--- ASSIGNED TASK ---
Each line from the one containing "Image resolution: width=1080 pixels, height=777" through the last line of the material below is to be transcribed exactly, with nothing else included.

--- DATA TO USE ---
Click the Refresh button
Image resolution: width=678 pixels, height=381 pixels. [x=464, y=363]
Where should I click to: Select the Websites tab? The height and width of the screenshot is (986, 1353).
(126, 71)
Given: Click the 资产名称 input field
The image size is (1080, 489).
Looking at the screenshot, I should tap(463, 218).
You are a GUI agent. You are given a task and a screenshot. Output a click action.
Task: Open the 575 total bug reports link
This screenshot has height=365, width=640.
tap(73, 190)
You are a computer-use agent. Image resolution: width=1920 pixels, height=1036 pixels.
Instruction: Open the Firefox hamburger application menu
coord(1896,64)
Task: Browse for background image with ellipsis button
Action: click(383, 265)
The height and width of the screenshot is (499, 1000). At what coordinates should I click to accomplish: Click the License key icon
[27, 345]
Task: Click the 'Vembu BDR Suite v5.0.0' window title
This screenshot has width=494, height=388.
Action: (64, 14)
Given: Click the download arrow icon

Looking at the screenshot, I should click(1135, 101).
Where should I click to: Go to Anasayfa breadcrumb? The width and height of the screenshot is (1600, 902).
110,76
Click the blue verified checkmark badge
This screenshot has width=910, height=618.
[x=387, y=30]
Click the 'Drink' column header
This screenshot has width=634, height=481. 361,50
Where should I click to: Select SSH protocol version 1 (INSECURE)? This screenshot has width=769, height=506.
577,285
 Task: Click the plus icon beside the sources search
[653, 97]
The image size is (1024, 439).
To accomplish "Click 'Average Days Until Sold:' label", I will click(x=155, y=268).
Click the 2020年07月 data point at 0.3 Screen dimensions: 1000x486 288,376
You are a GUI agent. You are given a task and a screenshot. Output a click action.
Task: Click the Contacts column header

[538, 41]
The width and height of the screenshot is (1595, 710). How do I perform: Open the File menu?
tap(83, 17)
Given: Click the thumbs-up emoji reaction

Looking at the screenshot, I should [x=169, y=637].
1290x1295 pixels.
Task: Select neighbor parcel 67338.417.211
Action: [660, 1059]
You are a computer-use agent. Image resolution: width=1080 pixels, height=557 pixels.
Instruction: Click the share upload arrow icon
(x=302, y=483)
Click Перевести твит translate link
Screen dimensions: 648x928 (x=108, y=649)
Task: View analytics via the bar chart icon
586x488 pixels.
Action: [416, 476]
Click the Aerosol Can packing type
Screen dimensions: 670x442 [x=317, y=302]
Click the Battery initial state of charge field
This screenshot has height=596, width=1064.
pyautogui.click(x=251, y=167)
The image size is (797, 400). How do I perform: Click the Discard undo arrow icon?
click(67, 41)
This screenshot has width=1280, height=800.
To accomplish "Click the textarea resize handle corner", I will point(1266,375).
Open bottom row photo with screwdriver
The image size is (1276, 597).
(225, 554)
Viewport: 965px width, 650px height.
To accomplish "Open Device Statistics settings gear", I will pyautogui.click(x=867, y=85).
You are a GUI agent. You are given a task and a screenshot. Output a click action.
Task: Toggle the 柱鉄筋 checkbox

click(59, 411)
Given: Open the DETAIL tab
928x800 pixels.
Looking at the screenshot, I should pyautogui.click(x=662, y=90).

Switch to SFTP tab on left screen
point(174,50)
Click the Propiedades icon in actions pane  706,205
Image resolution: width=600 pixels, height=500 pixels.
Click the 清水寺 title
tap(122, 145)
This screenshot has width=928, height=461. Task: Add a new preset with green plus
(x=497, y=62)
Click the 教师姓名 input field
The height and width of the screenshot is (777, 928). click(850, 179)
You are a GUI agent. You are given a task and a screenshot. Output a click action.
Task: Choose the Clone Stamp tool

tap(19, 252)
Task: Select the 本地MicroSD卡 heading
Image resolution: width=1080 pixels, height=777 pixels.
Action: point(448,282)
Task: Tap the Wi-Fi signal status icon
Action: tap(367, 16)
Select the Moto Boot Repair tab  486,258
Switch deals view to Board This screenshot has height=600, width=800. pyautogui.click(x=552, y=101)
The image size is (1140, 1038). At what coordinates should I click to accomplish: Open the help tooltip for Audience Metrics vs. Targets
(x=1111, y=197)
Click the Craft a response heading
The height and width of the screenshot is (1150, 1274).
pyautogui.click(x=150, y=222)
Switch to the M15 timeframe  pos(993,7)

--- WORKED SOLUTION ---
Image resolution: width=1080 pixels, height=777 pixels.
Action: point(448,282)
Task: Tap the Wi-Fi signal status icon
Action: tap(367, 16)
Select the Moto Boot Repair tab  486,258
Switch deals view to Board This screenshot has height=600, width=800. pyautogui.click(x=552, y=101)
The image size is (1140, 1038). At what coordinates should I click to accomplish: Open the help tooltip for Audience Metrics vs. Targets
(x=1111, y=197)
Click the Craft a response heading
The height and width of the screenshot is (1150, 1274).
pyautogui.click(x=150, y=222)
Switch to the M15 timeframe  pos(993,7)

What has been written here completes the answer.